A2 Milk's share price remains under pressure but is off its lows for the day after news that international food group Nestle has introduced an A2 beta casein infant formula product in China.
By 2.40 pm the stock was down 57c, or 4.4 per cent, from yesterday's close, at $12.37. The day's low was $12.01.
Meanwhile, a Nestle spokeswoman added more details to the company's plans in China, where the new A2 product was launched last month.
"Nestle launched the new Illuma Atwo Stage 3 formula in China at the end of February 2018, in response to a rapidly growing and constantly changing consumer market," said Margaret Stuart, head of corporate and external relations at Nestle Oceania in Sydney.
"Nestle has always been committed to continuously innovate its science-based products," she said.
Illuma Atwo is the first infant formula in the industry to combine palmitic acid, the major saturated fatty acid in human milk and A2 type beta-casein. The recipe has been designed to help support babies' digestive comfort.
"We've launched the product in China due to the expanding market and consumer demand for products with A2 protein – for the time being, China is the primary location where it will be available.
"Illuma Atwo is available across China in stages 1-4 and enriches the already comprehensive and diverse choice Nestle offers in China. It has received very positive market feedback so far," she said.
Illuma is one of Nestle's super-premium infant formula brands under the Wyeth Nutrition umbrella. Nestle has seven brands in China, including Illuma, S-26 Ultima and Nan, Stuart said, adding the milk for Illuma Atwo was sourced globally.
Stuart said Nestle did try to source milk A2 milk from New Zealand, "but what was needed was not available".
Craigs Investment Partners head of private wealth Mark Lister said the A2 Milk company's share price was being pared back on the threat of competition.

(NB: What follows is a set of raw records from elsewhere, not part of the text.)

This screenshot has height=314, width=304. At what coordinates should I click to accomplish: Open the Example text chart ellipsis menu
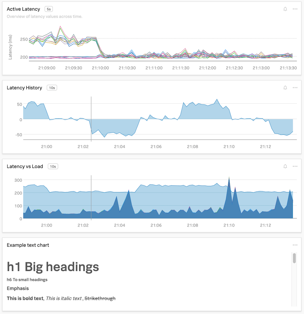pos(295,245)
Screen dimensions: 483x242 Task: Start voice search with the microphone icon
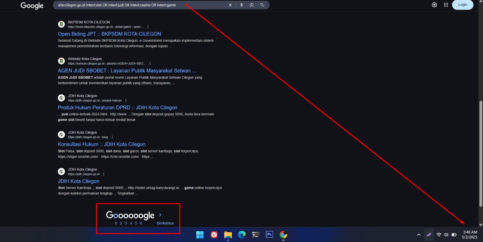point(242,5)
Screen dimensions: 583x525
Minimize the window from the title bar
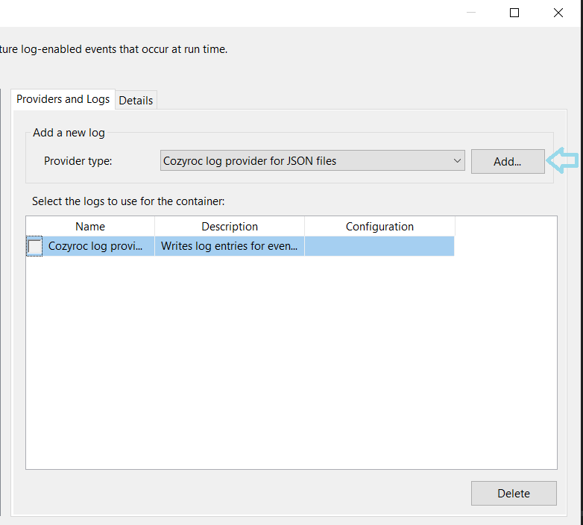coord(470,13)
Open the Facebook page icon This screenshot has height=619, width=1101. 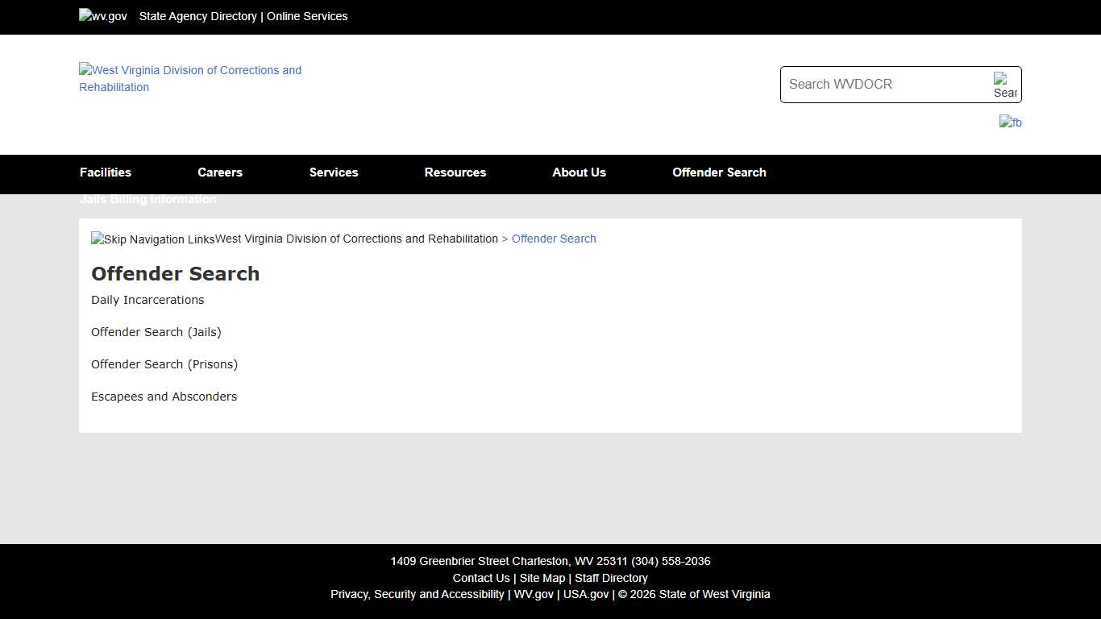tap(1010, 122)
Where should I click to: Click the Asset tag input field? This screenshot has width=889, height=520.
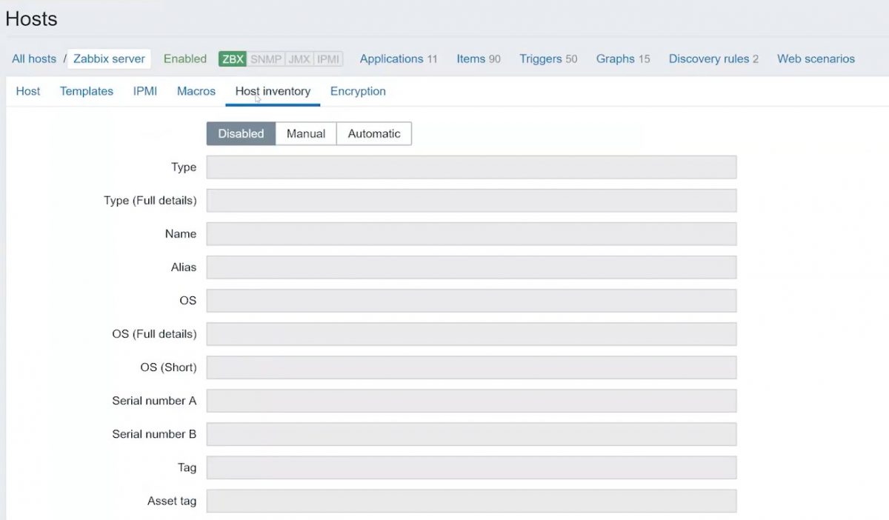pyautogui.click(x=471, y=501)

He pointed out the share price had had an explosive run higher but that investors who bought shares last month would still be ahead. On February 20, the stock traded at $9.29.
"I guess it's just the threat of competition," Lister said. "They (a2 Milk) have been lucky enough to enjoy a lucrative market in infant formula in China for a while now and they have benefited significantly," he said. "Competition was always going to be something that would be there," Lister said.
"Obviously that opportunity and that dynamic has not been lost on other players around the world," he said.
"Now you have got a larger player [Nestle] with very deep pockets that has chosen to enter the market, so I guess investors are taking a second look at a2," he said.
"They have had first mover advantage and we are about to find out just how strong their brand is," he said.
Mark Brown, chief investments officer at Devon Funds Management, said new competitors in the A2 beta protein space were "probably the tip of the iceberg as others move to extract margins far higher than is normal for an industry beset by poor profitability".
Brown said the Chinese dairy giant Mengniu was already selling A1-free children's UHT milk and Freedom Foods, under the Australia's Own label, was about to produce a range of A1-free products including UHT milk.
In February, a company called Happy Valley Milk was granted resource consent to build a factory near Otorohanga that will focus on making A1-free formula.
"It seems that many are eyeing the mouth-watering margins that a2 Milk has managed to achieve without competition, and are desperate to claim some for themselves," he said.
"The list of similar products seems to be growing daily."